━━ Given records ━━

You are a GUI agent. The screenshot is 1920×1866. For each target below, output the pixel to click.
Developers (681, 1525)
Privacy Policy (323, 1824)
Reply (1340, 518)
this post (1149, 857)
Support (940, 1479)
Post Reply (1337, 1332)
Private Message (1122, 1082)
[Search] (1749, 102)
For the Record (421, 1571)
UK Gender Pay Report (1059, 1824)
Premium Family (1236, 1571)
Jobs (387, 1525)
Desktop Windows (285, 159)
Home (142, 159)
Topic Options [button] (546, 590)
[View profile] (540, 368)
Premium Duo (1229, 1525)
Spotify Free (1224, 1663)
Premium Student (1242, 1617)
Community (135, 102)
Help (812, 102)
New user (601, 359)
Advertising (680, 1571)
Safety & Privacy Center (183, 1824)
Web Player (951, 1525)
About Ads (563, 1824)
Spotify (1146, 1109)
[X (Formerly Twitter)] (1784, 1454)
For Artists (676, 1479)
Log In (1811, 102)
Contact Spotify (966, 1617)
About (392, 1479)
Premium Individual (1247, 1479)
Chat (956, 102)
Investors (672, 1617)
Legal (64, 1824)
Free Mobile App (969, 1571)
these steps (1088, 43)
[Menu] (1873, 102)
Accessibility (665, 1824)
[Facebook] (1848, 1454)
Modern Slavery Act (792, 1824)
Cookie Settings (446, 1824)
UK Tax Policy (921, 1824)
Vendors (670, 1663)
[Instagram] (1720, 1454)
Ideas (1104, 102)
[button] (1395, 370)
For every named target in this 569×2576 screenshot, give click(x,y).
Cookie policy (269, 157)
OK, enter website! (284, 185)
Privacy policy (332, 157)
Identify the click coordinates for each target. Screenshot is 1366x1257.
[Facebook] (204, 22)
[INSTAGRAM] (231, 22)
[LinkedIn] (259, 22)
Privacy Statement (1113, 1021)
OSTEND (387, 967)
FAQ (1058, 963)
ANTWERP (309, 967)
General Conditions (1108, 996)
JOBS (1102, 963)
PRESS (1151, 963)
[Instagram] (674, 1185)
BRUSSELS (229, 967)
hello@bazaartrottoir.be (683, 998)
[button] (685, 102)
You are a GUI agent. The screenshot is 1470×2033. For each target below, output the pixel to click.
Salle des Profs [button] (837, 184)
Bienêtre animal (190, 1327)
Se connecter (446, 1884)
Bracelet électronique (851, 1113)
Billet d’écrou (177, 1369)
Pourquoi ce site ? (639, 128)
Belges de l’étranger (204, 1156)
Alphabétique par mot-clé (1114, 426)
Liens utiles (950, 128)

━━━

Output the lines from the one with "Bienêtre animal (190, 1327)" to the final line of the entries above, exactly as they stand, please, and nothing else.

Bienêtre animal (190, 1327)
Se connecter (446, 1884)
Bracelet électronique (851, 1113)
Billet d’écrou (177, 1369)
Pourquoi ce site ? (639, 128)
Belges de l’étranger (204, 1156)
Alphabétique par mot-clé (1114, 426)
Liens utiles (950, 128)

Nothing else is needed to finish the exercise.